Saved data entries
-- begin --
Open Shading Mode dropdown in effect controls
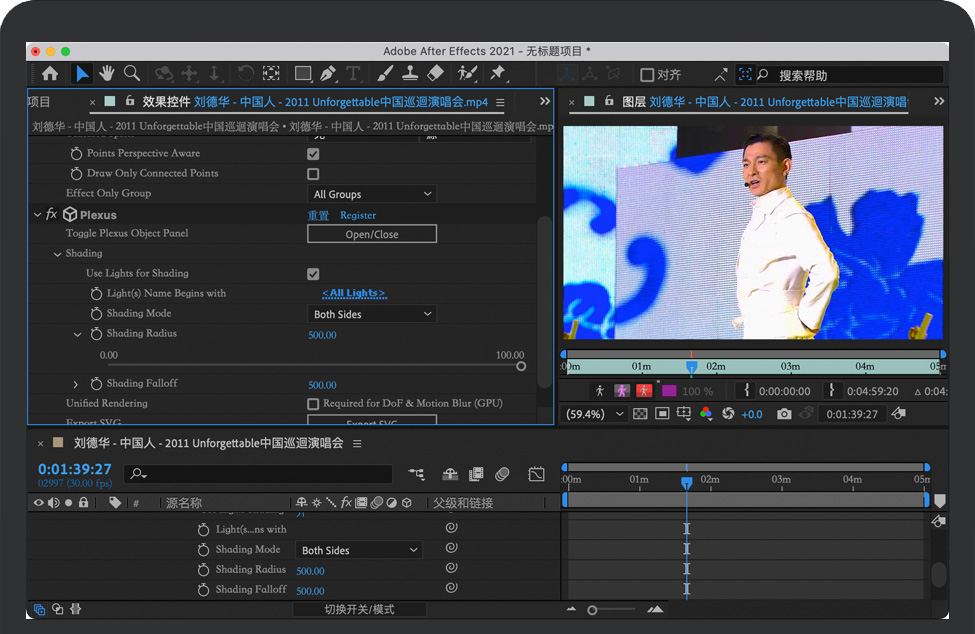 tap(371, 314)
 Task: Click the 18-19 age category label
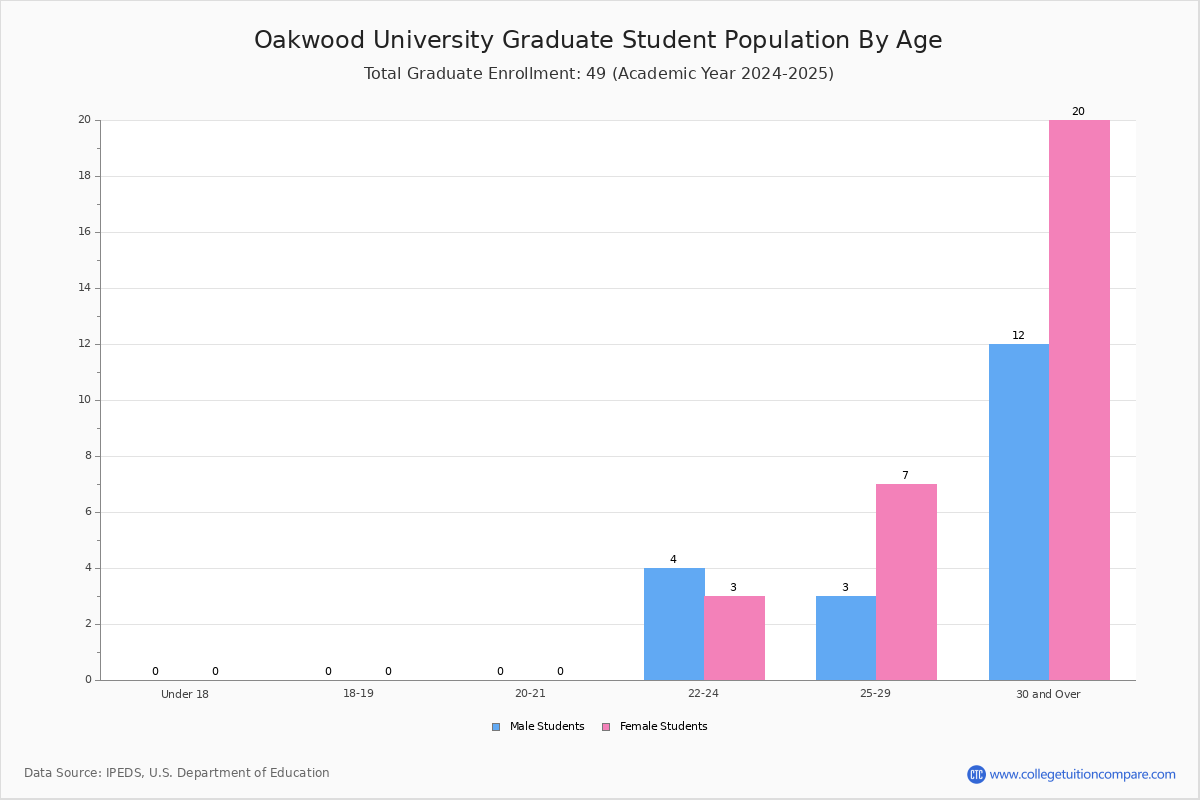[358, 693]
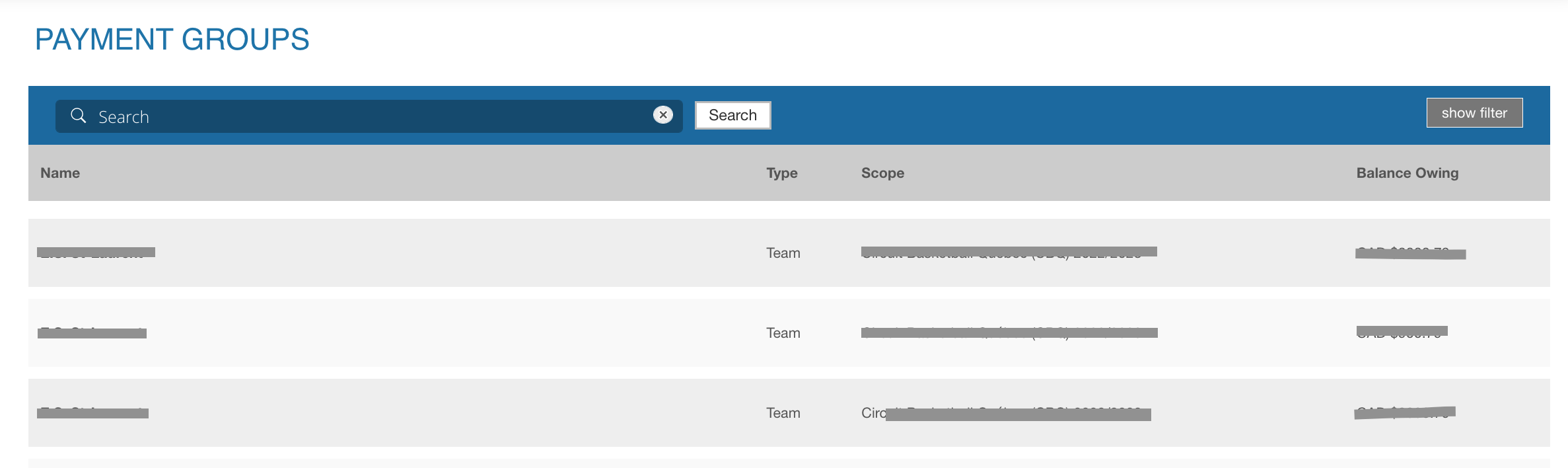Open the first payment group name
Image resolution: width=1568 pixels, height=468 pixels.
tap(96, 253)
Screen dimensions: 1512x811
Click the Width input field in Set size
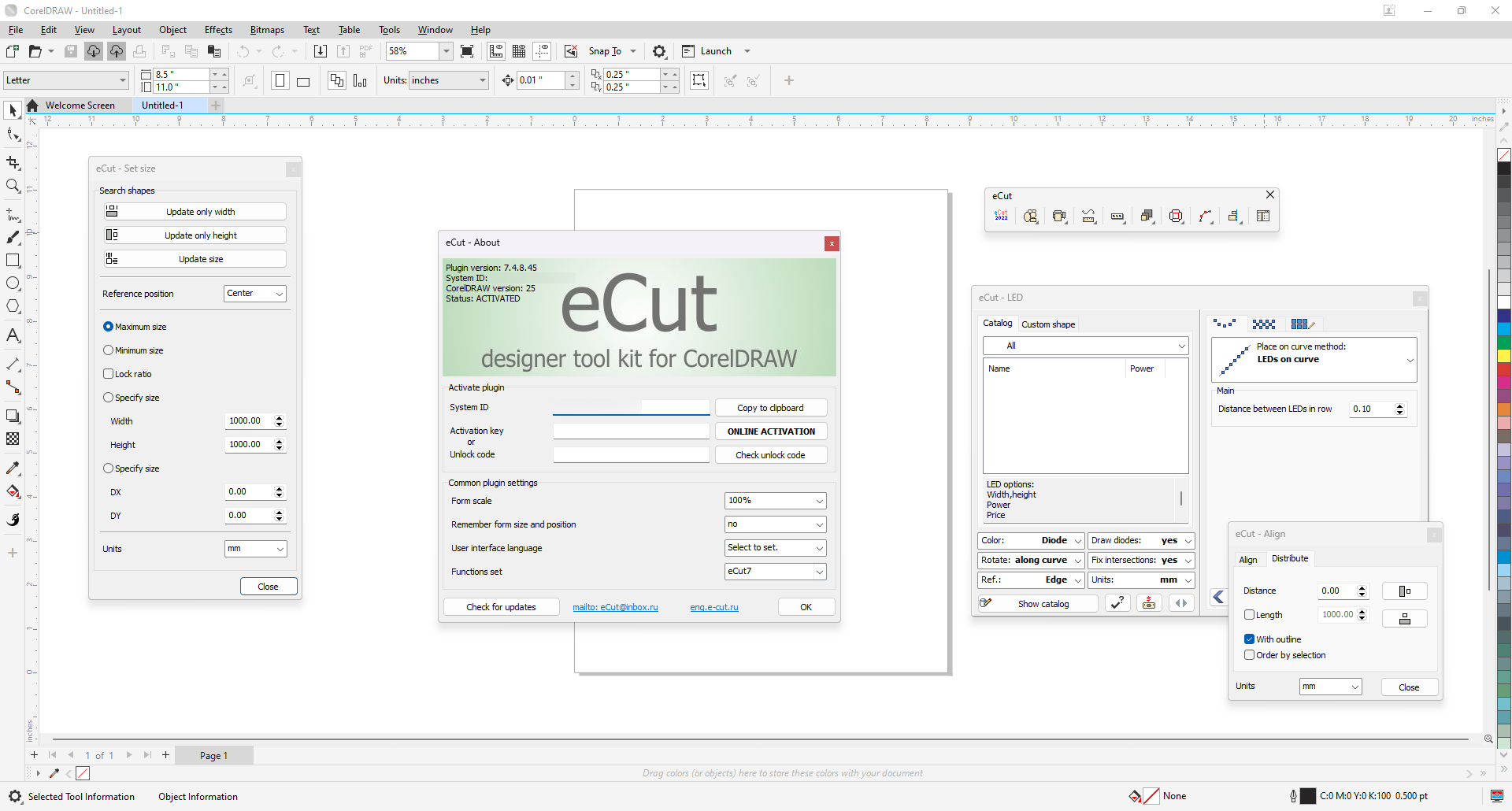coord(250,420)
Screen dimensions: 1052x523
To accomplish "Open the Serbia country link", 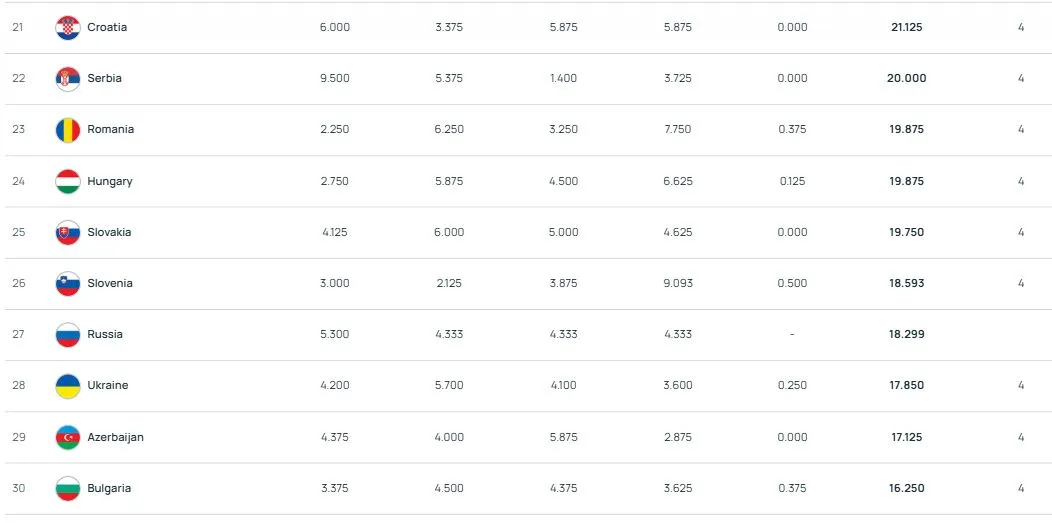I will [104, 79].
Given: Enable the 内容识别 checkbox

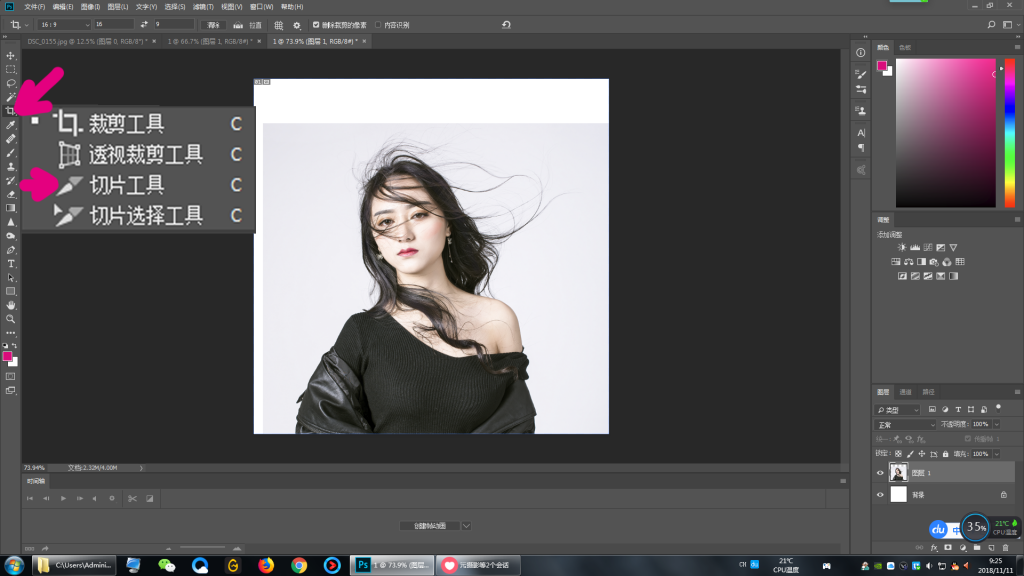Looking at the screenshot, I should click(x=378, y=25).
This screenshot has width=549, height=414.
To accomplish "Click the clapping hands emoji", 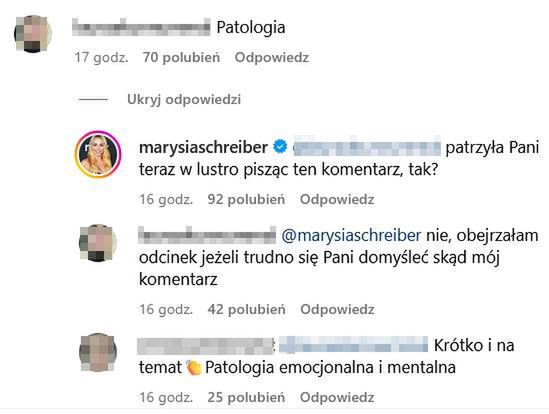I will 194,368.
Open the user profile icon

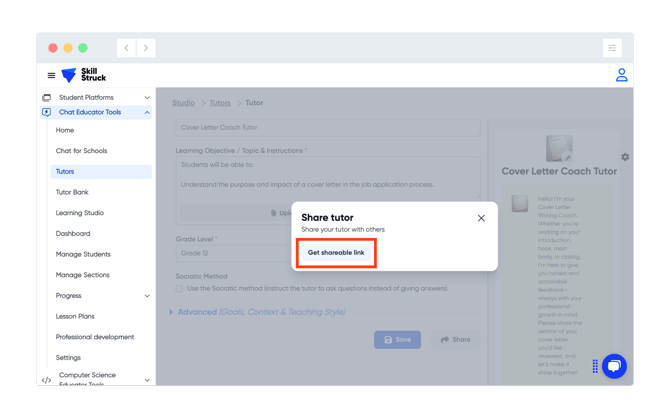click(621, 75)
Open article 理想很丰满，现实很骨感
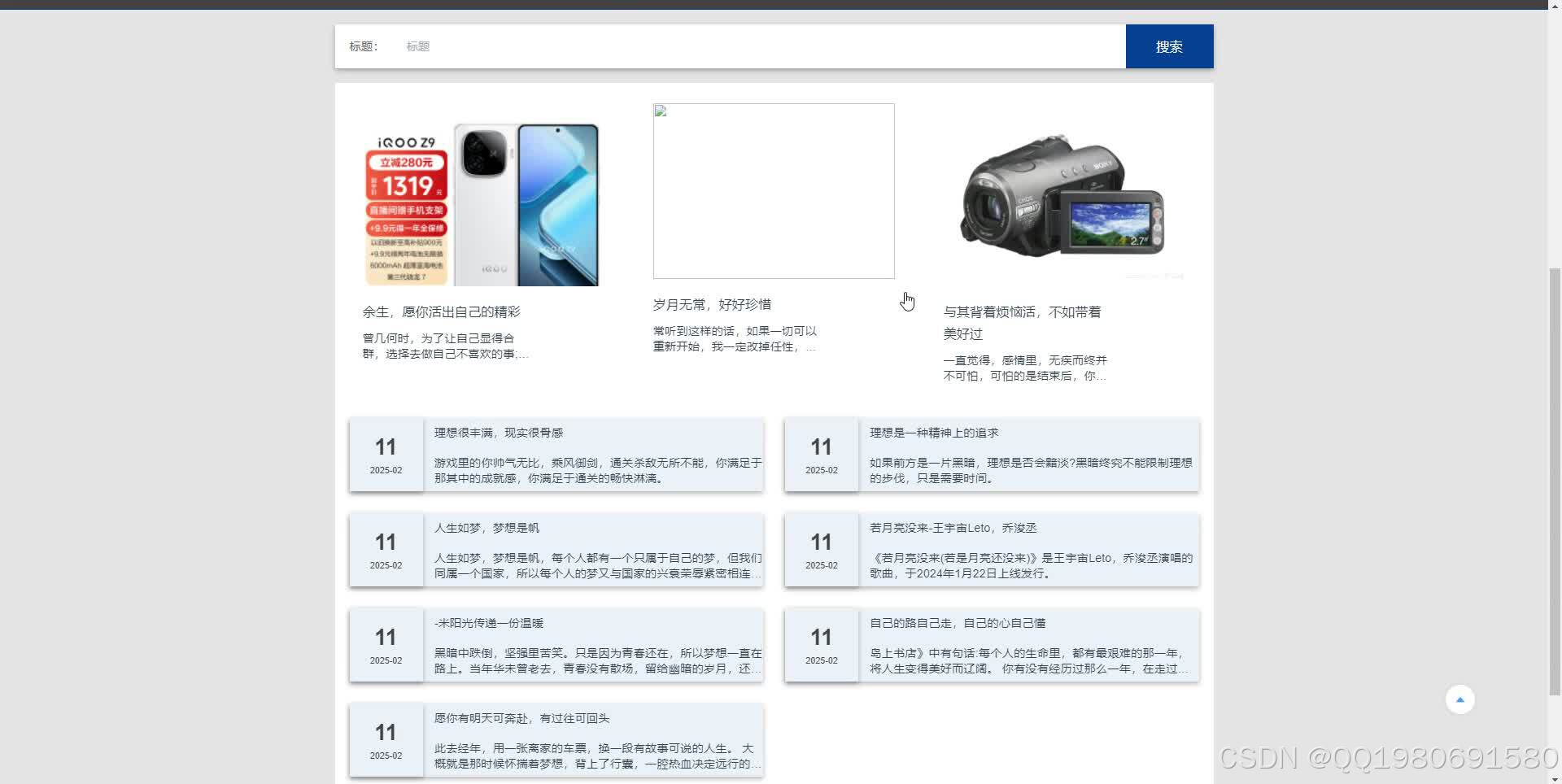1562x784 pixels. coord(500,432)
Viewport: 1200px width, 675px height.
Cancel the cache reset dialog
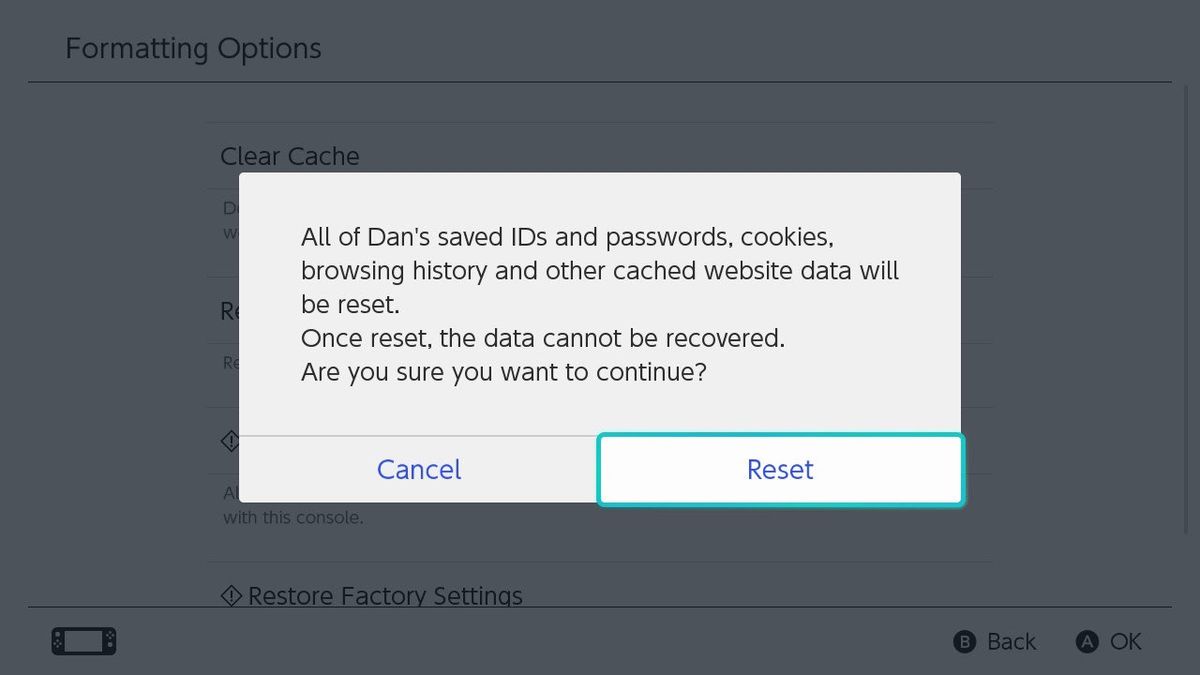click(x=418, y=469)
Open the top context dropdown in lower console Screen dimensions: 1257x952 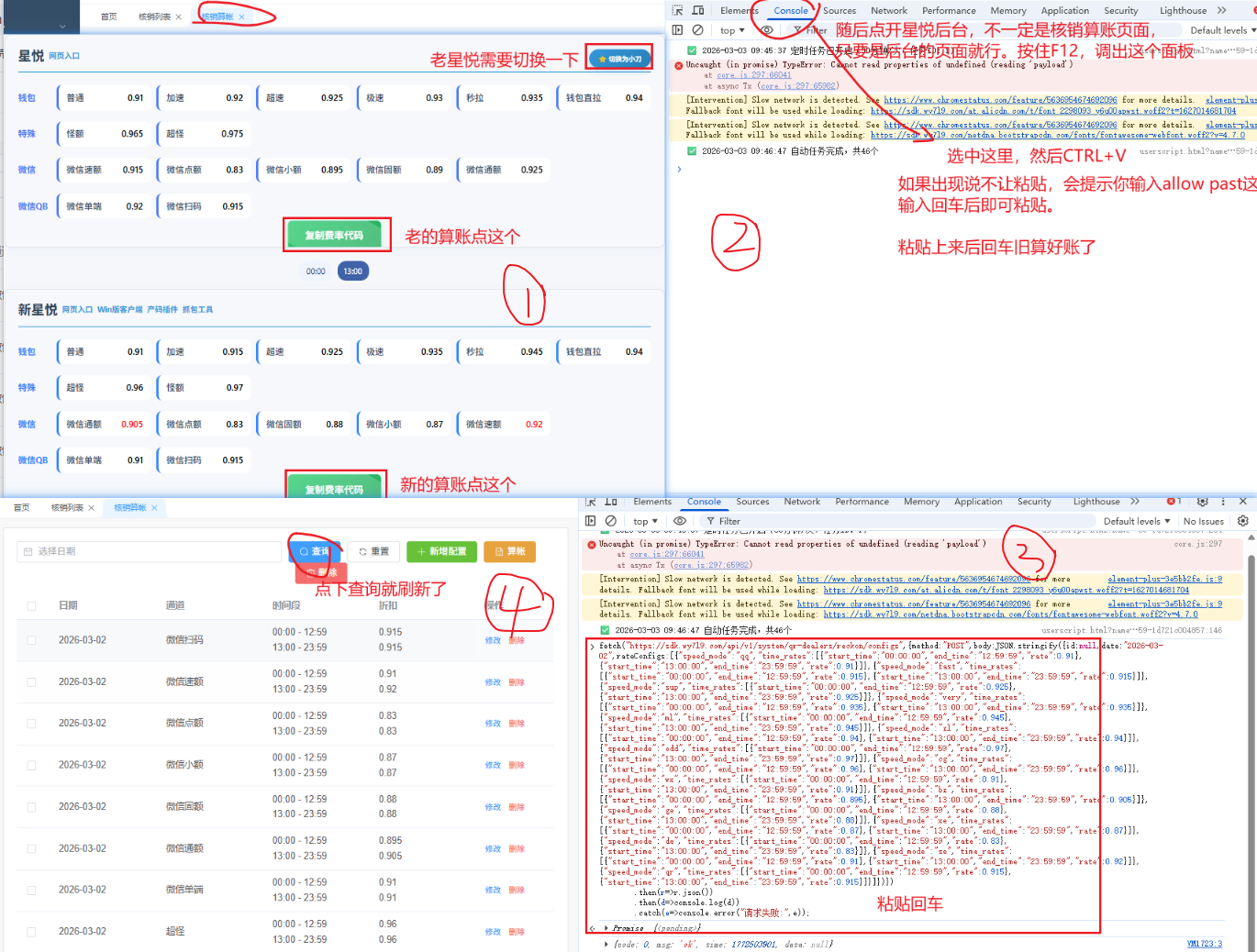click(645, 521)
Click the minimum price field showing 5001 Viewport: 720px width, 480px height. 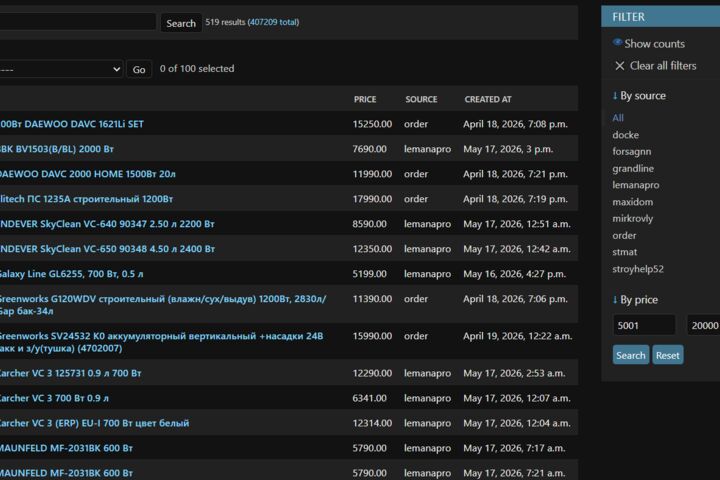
-- end --
Goal: Can you duplicate the entries from the start through the line containing "tap(96, 253)", both ends included? Omit the pictures from your answer.

Correct output:
Open Shading Mode dropdown in effect controls
 tap(371, 314)
 Task: Click the 18-19 age category label
[358, 693]
Open the first payment group name
Image resolution: width=1568 pixels, height=468 pixels.
tap(96, 253)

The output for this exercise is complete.